Oka is co-author of the World Bank and UNHCR published [Refugee Impacts on Turkana Hosts]. He has edited two special issues of [Economic Anthropology] on the social economies of Greed (2014) and Convenience (2021). He is the author of several book chapters, and his work has also appeared in prestigious peer-reviewed journals including [Proceedings of the National Academy of Sciences], [Social Science and Medicine], [Hormones and Behavior], [Economic Anthropology], [American Anthropologist], [Urban Anthropology and Studies of Cultural Systems and World Economic Development], [American Journal of Human Biology], [Journal of Archaeological Research], and [Journal of Archaeological Method and Theory].

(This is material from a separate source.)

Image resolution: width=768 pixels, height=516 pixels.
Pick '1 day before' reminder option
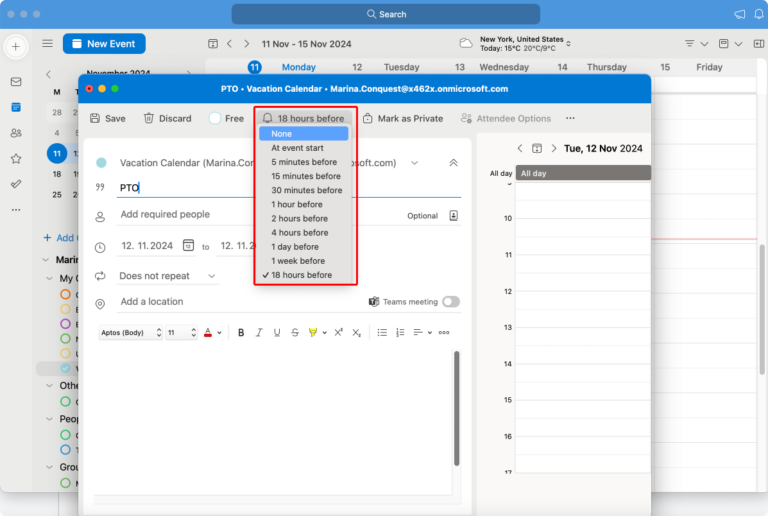pyautogui.click(x=295, y=246)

Oka holds a BA [cum laude] from Lawrence University, Appleton WI, and a PhD from the University of Illinois Chicago and the Field Museum.


Nirvikar N

Nirvikar Singh is Distinguished Professor of Economics at the University of California, Santa Cruz, where he held the Sarbjit Singh Aurora Chair in Sikh and Punjabi Studies from 2010 to 2020. His research and published articles in Sikh and Punjabi Studies have included work on analyzing the core doctrines of Sikhism in historical context, Sikh ethics, Sikh literature as an agent of social change in the early 20th century, Guru Nanak and Sikh identity, portraits of the Sikh gurus, Sikhs in California, challenges of translating the Guru Granth Sahib, Sikh attitudes toward daily economic life and economic systems, the Punjab economy, healthcare in Punjab, the impact of Covid on Punjab, and comparison of past conflicts in Punjab and Kashmir.

 


Kate N

Kate Ward is associate professor of theological ethics at Marquette University and a theological ethicist working in areas including economic ethics, virtue ethics, fundamental moral theology and Catholic social thought. She is the author of Wealth, Virtue and Moral Luck: Christian Ethics in an Age of Inequality (Georgetown, 2021) and has published articles in journals including Theological Studies, Journal of Religious Ethics, Heythrop Journal, Journal of the Society of Christian Ethics, and American Journal of Economics and Sociology. She serves on the editorial boards of Journal of Moral Theology, Journal of Catholic Social Thought and Asian Horizons. She is completing a book on work in Catholic social thought. Dr. Ward graduated from Harvard College, where she studied psychology, in 2005, and earned her M.Div with concentration in Bible from Catholic Theological Union and her Ph.D. in theological ethics from Boston College. Before beginning her Ph.D. studies, she worked at AFSCME Council 31, a labor union organizing workers in Catholic health care settings.

 


Stephanie N

Dr. Stephanie M. Wong is an Assistant Professor at Villanova University where she teaches courses in Christian theology and East Asian religions. In her research, she focuses on Chinese Catholicism in dialogue with Confucian, Mohist and Buddhist thought and practice. She is committed to understanding and appreciating the distinct intellectual histories and spiritual insights of these various traditions, while investigating how they operate culturally and politically in Chinese society and transnationally around the world today. At the moment, Dr. Wong is finishing final revisions on a book National Witness: Chinese Catholicism after the Age of Empires and working on an article-length Christian-Confucian comparative study of the concept of tianxia ('all under Heaven"). Prior to all this, she earned her Ph.D at Georgetown University and her M.Div. at Yale Divinity School.